Britain banned the Tigers in February 2001 while the EU in October slapped travel restrictions on them after holding the LTTE responsible for the August 2005 assassination of Sri Lankan foreign minister Lakshman Kadirgamar.

However, Camp said that Washington would continue to encourage the government and the Tigers to resume peace negotiations which were put on hold in April 2003 after six rounds of face-to-face talks begun in September 2002.

"The trend lines are discouraging in terms of the increasing provocations by the LTTE, the fact that killings are increasing, all of these suggest that Sri Lanka is not on the way back to a lasting ceasefire, Camp told reporters.

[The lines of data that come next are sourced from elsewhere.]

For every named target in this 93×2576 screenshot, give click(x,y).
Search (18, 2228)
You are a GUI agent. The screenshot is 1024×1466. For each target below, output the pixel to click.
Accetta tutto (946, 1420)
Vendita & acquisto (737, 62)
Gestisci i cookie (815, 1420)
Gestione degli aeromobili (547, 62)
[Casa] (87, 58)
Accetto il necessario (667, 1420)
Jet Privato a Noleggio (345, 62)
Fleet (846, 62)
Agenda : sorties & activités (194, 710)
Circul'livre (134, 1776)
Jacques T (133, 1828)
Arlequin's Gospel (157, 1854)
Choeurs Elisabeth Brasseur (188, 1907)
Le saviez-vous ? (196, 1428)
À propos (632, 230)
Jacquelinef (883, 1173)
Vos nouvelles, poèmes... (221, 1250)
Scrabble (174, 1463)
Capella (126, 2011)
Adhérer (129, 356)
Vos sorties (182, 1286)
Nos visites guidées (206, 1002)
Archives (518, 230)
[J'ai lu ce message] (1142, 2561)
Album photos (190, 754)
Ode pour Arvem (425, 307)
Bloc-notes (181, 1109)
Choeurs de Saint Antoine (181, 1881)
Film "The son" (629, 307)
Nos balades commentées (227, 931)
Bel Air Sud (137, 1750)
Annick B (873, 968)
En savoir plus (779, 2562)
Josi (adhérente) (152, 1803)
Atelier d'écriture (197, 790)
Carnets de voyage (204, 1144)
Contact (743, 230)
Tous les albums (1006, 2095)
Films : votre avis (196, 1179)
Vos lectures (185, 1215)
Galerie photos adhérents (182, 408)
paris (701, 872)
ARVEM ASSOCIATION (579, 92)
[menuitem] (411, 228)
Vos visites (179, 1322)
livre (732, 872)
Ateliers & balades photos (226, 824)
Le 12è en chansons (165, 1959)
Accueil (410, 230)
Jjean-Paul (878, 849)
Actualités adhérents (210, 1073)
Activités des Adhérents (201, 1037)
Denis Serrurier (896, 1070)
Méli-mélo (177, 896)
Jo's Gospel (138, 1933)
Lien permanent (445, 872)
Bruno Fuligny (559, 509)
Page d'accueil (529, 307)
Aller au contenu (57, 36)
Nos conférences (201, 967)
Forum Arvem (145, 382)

"We would like to do everything we can, as an outside party, to encourage a return to the peace process" Cam added, and said that Sri Lanka can count on the "moral support" of the United States.

But he also noted that the government must also address complaints of violence by the LTTE, which controls swathes of territory in the northeast.

"Certainly, the LTTE is a terrorist group of the first order. That said, there's no question that the government of Sri Lanka has responsibilities as well.

"One of those, which the government has certainly acknowledged, is to address the legitimate grievances of the Tamil people. That includes, of course, dealing with the disturbing number of killings in recent months," he said.